A study of wild mice has shown that they prefer to sleep and eat near to used nesting material and droppings left by other mice.
Choosing a safe place to sleep and taking the opportunity to eat outweighs an increased risk of disease from other animals' dirt, the findings suggest. The study is significant because it could help improve scientists' understanding of how disease spreads among wild animals.
Scientists say the wild mice's behaviour contrasts with that of clean-living domesticated animals, which tend to develop an aversion to dirt. Pets and domestic animals have plentiful food and are less at risk of being targeted by predators, and so they can be choosy about where they eat and sleep, researchers say.

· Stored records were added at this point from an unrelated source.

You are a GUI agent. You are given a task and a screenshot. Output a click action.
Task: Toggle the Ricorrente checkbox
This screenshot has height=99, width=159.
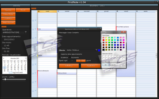tap(70, 57)
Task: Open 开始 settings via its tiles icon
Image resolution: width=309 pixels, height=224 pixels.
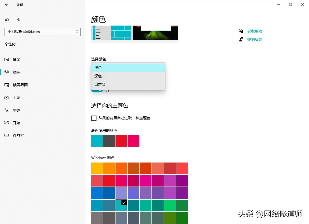Action: [6, 123]
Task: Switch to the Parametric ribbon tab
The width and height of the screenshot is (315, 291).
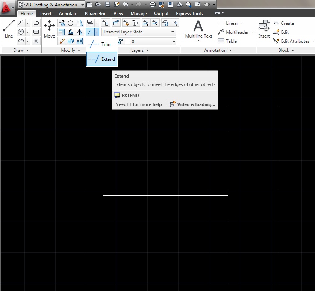Action: (95, 13)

Scientists from the Universities of Edinburgh and California Santa Cruz studied two types of wild mice in Virginia. Animals were collected from woodland and placed in a box for a few hours, with the option of being close to mouse droppings or not. A similar experiment was conducted with new and soiled nesting material.
They found that the animals preferred being near droppings and second-hand nest material, regardless of whether there was an increased risk of contracting parasites in either case.
Dr Patrick Walsh of the University of Edinburgh's School of Biological Sciences, who took part in the study, said: "Domesticated animals generally avoid faeces to reduce the chance of parasitic infection, but this study shows that wild animals are more concerned with the risk of starvation than with table manners, taking any opportunity to feed.
"They may even associate faeces with safety - a spot where a mouse has lived long enough to nest and poo is probably pretty safe - and that is worth the risk of disease. This helps us learn more about how diseases spread in the natural world."
The study, published in the journal Animal Behaviour, was supported by the Wellcome Trust.